What Learning Style Does Your Child Have?
In 1988 Felder and Silverman stated that “the learning style is the cognitive, affective, and physiological traits that serve as indicators and relatively stabilize how students perceive interactions and respond to their learning environments.”
To do this, they propose a model of learning styles based on the following principles: The learner preferably uses a sensory modality (visual or auditory) to receive different data that may be sensitive or intuitive. This information will be manipulated, actively or passively, and organized in an inductive or deductive way. Finally, the students will process and understand in a global or sequential manner.
Based on the model of these authors, I am giving you five questions to help you reflect on the learning style of your little one:
1.- Which sensory modality do they use?
- Verbal Modality. They show a preference for written or listened learning, for example, they learn better when they are the ones explaining to their classmates.
- Visual Modality. They process information better visually, with diagrams, images, and movies.
2.- What type of information does your child perceive?
- External Information. They are sensitive, concrete, and practical people with an orientation towards facts.
- Internal Information. They are intuitive and innovative people who are oriented towards theory and the search for relationships and possibilities between them.
3.- How do they process the information?
- Active Processing. They remember better when they actively manipulate the information with other classmates.
- Reflexive Processing. They prefer to learn by thinking and working alone.
4.- How do they organize the information?
- Inductive Organization.

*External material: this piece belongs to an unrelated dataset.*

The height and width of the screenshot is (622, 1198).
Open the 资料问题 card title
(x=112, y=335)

They understand information better when they get away from the specifics (facts and observations) and infer the general principles from there.

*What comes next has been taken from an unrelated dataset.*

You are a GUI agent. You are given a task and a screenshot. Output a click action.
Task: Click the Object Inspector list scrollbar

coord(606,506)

- Deductive Organization. They prefer to start from general principles and deduct the consequences and applications.
5.- How do they progress through learning?
- Sequential Processing. They have logical learning, step by step, in which each part is related to the previous one.

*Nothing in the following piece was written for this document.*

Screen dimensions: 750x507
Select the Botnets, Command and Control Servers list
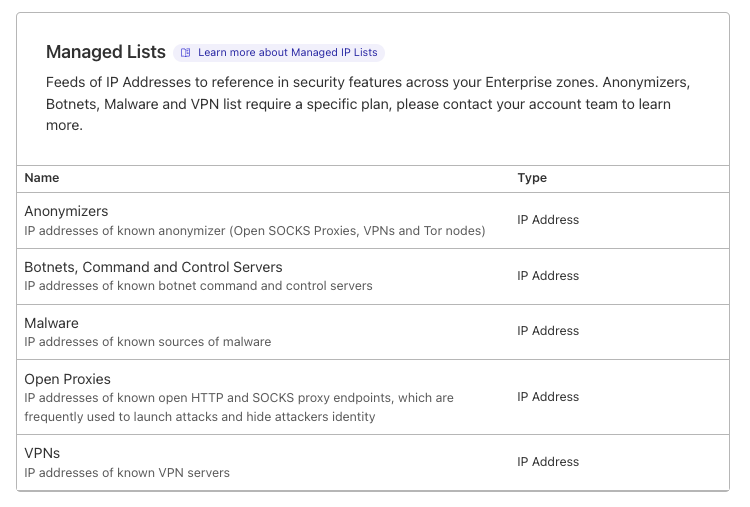click(153, 267)
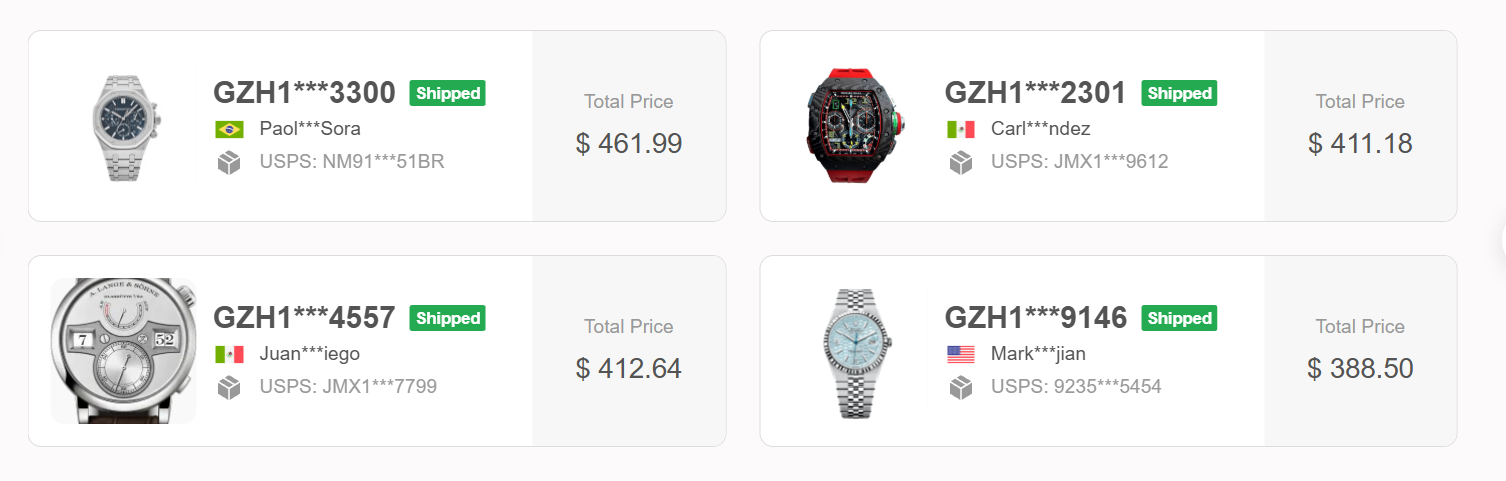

- Global Processing. Their learning is in stride. They process the information as a whole, being able to solve complex problems but having difficulties in explaining how they were able to do it.
After this “mini-reflection”, I would recommend that you begin to put what you learned into practice, adapting to your child´s learning style and see the results that begin to surface.
Like H. Gardner said” We can ignore the differences and assume that all our minds are equal. Or we can take advantage of these differences.”